* **TEXT PROVIDED**:
--- start ---
One example, computing the logical NOT of a byte, is straightforward. Arrange for a stream of gliders (the input stream) to collide with the output of a glider gun at right-angles in such a way that the gliders in the input stream occur with the same spacing as the gliders coming from the glider gun. Furthermore, time the arrival of gliders in the input stream so that they collide with gliders in the output of the glider gun and annihilate each other. Then, encode the byte you want to compute the logical NOT of in the following way: For every 0 in the input byte, remove a glider from the input stream, for every 1, leave a glider. Thus, the input byte 10110010 will be represented by the glider stream:

glider noglider glider glider noglider noglider glider noglider

where the "nogliders" are spots where gliders in a regular periodic stream of gliders have been removed.
--- end ---
* **WHAT YOU ARE ASKED TO DO**: Continue the passage about computing a logical NOT with glider streams, picking up right after its last sentence.

* **SUPPLIED MATERIAL**:
--- start ---
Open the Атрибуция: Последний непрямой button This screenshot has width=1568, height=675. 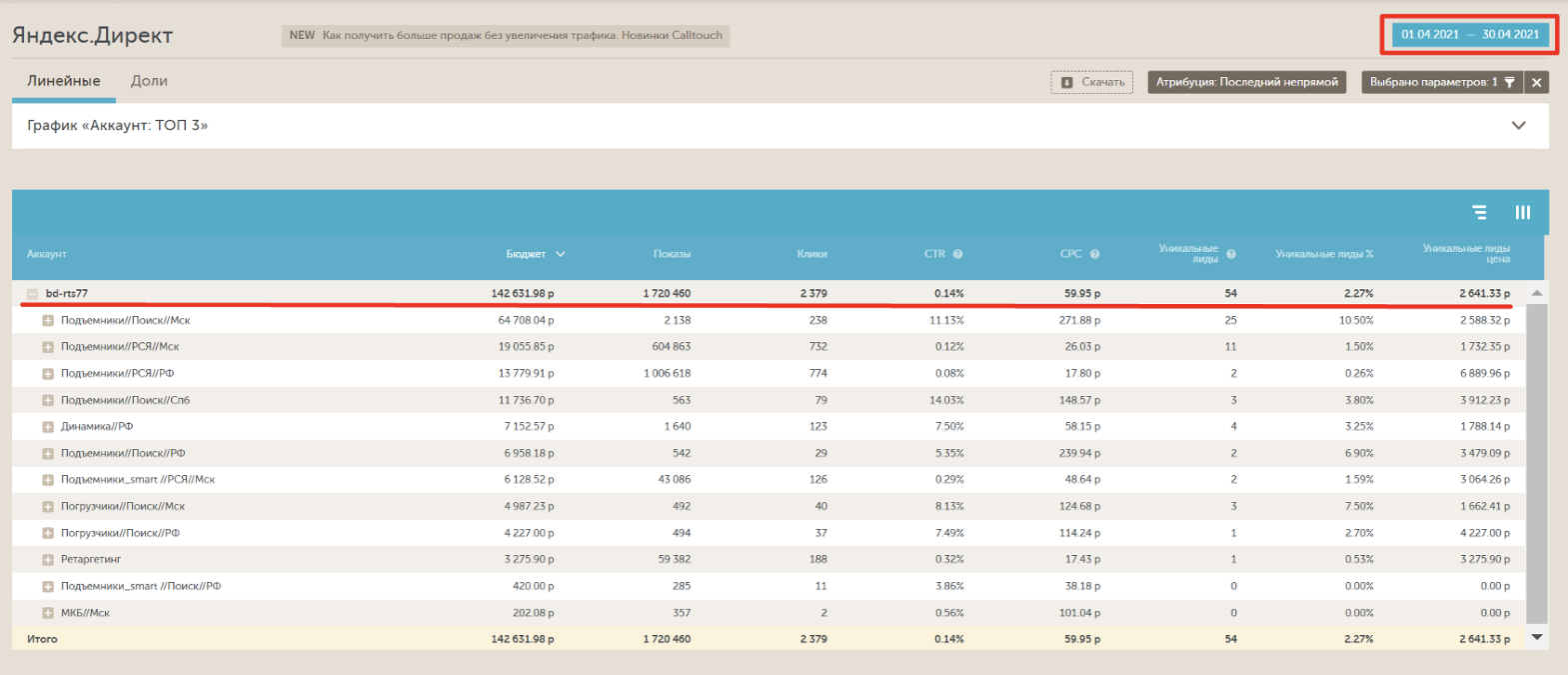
--- end ---
* **ANSWER TO THE EXERCISE**:
When this stream is collided into the regular stream of gliders coming out of a glider gun, observe what happens. For every 0 in the input byte, the missing glider in the input stream allows a glider from the glider gun to pass, whereas for every 1 in the input byte, a glider in the input stream annihilates the corresponding glider coming from the glider gun. Thus, looking at the output stream from the glider-gun DOWNSTREAM of the collision site, there is a glider (a 1) for every "hole" in the input stream (a 0) and there is a hole (a 0) for every glider (1) in the input stream. Thus, the filtered output of the glider-gun is the logical NOT of the encoded input stream.

And not a universal computer in sight!

By colliding this output stream (call it NOT A if the input steam is A) with another input stream, B, one gets A AND B in the continuation of the input stream B after the collision site. If one collides the downstream portion of the NOT A stream from this latter gate with the output of another glider gun, one obtains A OR B as the continuation of the second glider gun output downstream of the collision.

By hooking up a sequence of AND, OR, and NOT gates built in this way, one can compute any function that can be expressed by these logical operations (a great many functions indeed....;-)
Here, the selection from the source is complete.